Again we are printing with cat the contents of the lsb_release file. The lsb_release file is a file that some, but not all, Linux distributions put there for older programs to use. The lsb refers to the Linux Standard Base, a project working to define a common set of standards for any Linux distribution to follow, including things like the file system layout. Canonical does include one on Ubuntu.

By running the lsb_release command itself we can also get the same information

lsb_release -crid
Output
Distributor ID:	Ubuntu
Description:	Ubuntu 20.04.3 LTS
Release:	20.04
Codename:	focal

This is simply printing the same information as before but using it’s built-in function.

Identifying Ubuntu Versions by Year

Something that novice users might not know about Ubuntu versioning is that Canonical follows the version number by the year it releases them. We can know what year it came out by the version number.
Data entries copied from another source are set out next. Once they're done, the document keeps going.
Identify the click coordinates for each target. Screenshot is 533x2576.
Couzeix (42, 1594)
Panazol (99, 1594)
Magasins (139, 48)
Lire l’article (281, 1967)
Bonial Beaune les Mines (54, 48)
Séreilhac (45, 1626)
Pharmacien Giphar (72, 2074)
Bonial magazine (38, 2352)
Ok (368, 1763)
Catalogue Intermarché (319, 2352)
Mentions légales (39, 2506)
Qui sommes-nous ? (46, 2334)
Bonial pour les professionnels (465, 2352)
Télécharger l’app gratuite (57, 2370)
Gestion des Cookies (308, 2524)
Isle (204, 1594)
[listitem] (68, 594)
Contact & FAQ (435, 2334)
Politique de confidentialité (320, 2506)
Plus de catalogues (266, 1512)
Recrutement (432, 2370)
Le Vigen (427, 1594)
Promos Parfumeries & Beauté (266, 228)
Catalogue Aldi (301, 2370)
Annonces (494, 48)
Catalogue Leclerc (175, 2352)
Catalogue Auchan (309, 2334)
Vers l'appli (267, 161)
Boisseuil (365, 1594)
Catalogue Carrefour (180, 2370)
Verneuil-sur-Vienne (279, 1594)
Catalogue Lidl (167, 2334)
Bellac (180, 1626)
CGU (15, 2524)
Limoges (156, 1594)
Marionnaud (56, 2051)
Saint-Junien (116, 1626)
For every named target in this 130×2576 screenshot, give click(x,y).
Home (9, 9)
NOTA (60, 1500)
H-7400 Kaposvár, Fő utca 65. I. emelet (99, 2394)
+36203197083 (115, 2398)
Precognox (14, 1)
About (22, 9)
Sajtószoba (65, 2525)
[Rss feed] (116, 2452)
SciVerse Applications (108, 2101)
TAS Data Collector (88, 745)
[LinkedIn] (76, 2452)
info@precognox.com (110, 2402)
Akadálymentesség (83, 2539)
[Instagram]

So if you are using an Ubuntu computer and check the version number by one of the methods above and see a number like 19.04 it means that version came out in 2019. 20.04 in 2020. 21.04 in 2021, 22.04 and 2022. And so on. If you check your computer and it’s a really old version you should probably upgrade.

Conclusion

It’s always a good idea to keep our systems up to date, be it our home computer or a remote server. Here we learned 6 different ways to check the version of Ubuntu so that we can know if there is a need to upgrade.